I am a Lecturer (Assistant Prof.) at the department of Mathematics and Statistics at Lancaster University (UK).

My research interests are at the moment threefold. Firstly, I am interested in non-parametric statistics under minimal assumptions. For example, in non-linear regression a typical assumption is that the mean of the data lies in a reproducing kernel Hilbert space (RKHS) $\mathcal{H}$. This is a strong assumption that can be weakened with the help of interpolation spaces that define a scale of function spaces which interpolate between $\mathcal{H}$ and $L^2$. A weaker assumption is now to assume that the mean lies in some intermediate space between $\mathcal{H}$ and $L^2$, and it is known in which of these interpolation spaces it lies. This assumption is significantly weaker since the intermediate spaces are significantly larger than $\mathcal{H}$.  This last assumption can often be relaxed further with the help of so called adaptive estimators that do not assume knowledge of the interpolation space in which the mean lies, but achieve rates of convergence similar to estimators which assume knowledge of the interpolation space. In (Page & Grünewälder, JMLR, 2019 and Page & Grünewälder, Bernoulli, 2021) we explore these ideas in the context of a norm-constraint kernel estimator. In (Grünewälder, AIStats, 2018) I use the empirical measure to define plug-in estimators for conditional expectations & probabilities and analyse their rates of convergence. This is again a non-parameteric approach relying on VC- and empirical process theory. The estimators are easy to compute (in O(n)) and achieve strong statistical guarantees.

Secondly,  I am interested in the link between non-parametric statistics and optimisation to develop sound non-parametric methods that scale to large-scale datasets. Classical RKHS estimators do not scale well with data (run-time costs are often between $O(n^2)$ and $O(n^3)$).  Recently, there has been significant progress to improve the scaling of RKHS methods using simple partitioning ideas (divide and conquer algorithms). I explore in (Grünewälder,JMLR, 2018) another approach to large-scale regression using conditional gradient algorithms that achieve results en-par with state-of-the-art divide and conquer algorithms.

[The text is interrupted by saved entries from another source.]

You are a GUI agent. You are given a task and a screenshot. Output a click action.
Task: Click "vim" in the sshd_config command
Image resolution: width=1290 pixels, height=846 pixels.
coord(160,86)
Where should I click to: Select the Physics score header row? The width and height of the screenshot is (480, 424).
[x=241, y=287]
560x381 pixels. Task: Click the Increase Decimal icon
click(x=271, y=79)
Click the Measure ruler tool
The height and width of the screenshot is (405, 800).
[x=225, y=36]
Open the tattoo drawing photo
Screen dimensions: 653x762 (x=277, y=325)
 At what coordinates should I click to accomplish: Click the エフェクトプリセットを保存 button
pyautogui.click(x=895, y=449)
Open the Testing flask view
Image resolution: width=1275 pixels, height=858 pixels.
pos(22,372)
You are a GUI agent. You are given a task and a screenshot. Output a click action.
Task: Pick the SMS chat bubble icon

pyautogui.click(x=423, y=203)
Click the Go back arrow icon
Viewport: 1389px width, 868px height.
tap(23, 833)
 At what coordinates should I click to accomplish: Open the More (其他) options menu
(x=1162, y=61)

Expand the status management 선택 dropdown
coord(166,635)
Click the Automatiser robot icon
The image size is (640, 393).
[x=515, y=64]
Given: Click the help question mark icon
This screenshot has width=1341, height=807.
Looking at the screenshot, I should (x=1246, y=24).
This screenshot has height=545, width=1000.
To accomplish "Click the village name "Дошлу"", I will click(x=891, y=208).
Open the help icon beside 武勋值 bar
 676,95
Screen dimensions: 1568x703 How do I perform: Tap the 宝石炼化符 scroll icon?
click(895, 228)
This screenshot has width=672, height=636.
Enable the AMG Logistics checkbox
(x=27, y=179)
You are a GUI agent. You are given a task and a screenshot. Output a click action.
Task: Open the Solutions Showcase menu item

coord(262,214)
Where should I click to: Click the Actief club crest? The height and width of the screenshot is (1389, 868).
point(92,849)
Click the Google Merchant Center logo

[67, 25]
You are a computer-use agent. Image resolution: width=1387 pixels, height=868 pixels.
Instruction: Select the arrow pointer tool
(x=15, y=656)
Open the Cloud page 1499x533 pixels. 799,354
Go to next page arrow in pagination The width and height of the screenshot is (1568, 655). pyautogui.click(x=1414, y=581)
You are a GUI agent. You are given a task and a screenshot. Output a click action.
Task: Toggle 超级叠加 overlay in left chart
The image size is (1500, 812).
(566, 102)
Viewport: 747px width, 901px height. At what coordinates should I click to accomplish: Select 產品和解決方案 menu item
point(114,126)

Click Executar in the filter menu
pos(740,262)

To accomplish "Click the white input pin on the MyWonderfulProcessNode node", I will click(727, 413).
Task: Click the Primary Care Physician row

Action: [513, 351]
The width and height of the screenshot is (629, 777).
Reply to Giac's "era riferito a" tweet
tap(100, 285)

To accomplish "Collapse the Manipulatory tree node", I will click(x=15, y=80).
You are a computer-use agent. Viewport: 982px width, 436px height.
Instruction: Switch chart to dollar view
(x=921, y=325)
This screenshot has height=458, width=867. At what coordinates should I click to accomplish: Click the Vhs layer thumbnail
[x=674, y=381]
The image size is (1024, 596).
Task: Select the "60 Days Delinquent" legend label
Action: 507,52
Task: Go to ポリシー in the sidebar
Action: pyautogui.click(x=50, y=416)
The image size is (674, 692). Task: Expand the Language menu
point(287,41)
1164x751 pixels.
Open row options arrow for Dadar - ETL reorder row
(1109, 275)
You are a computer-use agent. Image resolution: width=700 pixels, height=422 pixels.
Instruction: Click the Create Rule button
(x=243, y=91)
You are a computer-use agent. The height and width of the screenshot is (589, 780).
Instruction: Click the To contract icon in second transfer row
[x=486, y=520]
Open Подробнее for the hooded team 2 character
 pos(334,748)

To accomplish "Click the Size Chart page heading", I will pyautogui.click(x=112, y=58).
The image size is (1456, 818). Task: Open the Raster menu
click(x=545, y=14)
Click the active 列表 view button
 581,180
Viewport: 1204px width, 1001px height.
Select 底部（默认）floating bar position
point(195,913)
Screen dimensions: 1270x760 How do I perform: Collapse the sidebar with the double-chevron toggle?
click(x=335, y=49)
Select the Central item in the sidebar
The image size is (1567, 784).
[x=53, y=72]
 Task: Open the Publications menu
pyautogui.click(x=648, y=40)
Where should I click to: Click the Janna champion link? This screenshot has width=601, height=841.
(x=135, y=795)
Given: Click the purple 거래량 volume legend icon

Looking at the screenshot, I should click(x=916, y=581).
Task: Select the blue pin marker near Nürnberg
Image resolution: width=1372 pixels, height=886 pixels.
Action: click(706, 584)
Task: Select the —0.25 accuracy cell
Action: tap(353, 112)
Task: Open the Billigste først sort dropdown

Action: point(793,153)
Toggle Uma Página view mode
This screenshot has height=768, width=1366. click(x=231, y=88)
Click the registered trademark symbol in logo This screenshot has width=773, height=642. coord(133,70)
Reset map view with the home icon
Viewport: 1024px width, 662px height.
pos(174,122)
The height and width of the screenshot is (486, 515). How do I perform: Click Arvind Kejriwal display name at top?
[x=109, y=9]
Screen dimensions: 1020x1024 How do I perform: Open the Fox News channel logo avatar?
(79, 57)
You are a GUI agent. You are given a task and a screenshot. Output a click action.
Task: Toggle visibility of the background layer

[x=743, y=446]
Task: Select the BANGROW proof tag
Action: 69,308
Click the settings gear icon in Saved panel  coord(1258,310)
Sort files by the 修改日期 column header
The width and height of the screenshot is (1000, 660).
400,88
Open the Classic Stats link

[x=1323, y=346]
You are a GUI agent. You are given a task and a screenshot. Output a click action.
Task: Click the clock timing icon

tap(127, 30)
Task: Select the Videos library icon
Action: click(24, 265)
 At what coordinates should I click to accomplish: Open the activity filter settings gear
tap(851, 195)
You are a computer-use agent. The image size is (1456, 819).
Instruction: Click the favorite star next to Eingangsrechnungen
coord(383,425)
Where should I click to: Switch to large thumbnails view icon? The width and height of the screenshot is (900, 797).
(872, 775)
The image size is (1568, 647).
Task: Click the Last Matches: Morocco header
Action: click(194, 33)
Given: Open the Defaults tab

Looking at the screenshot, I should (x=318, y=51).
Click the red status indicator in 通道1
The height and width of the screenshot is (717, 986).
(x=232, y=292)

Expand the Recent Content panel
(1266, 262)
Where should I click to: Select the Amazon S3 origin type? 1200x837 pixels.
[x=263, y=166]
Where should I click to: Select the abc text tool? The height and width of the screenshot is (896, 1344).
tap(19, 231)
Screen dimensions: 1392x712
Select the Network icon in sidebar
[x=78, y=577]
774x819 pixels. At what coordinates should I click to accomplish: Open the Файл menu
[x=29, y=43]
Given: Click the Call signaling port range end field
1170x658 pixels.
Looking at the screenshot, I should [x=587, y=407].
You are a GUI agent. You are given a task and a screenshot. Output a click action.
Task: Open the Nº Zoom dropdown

Thirdly, I am interested in online decision making in the form of the multi-armed bandit problem. In particular, I am interested in forms of the multi-armed bandit problem that are well adapted to practical problems. In (Grünewälder & Khaleghi, JMLR, 2019) we explore the restless-bandit problem from a mixing point of view. Here, pay-offs are dependent over time. This form of the bandit problem is significantly harder to control than the standard setting, but it is also significantly better suited for modelling real-world problems. In other recent works we explore how bandit algorithms can be applied to the stochastic knapsack problem (Pike-Burke & Grünewälder, AIStats, 2017) and we explore the bandit problem where the feedback is delayed and anonymous (C. Pike-Burke, S. Agrawal, C. Szepesvári & S. Grünewälder, ICML 2018).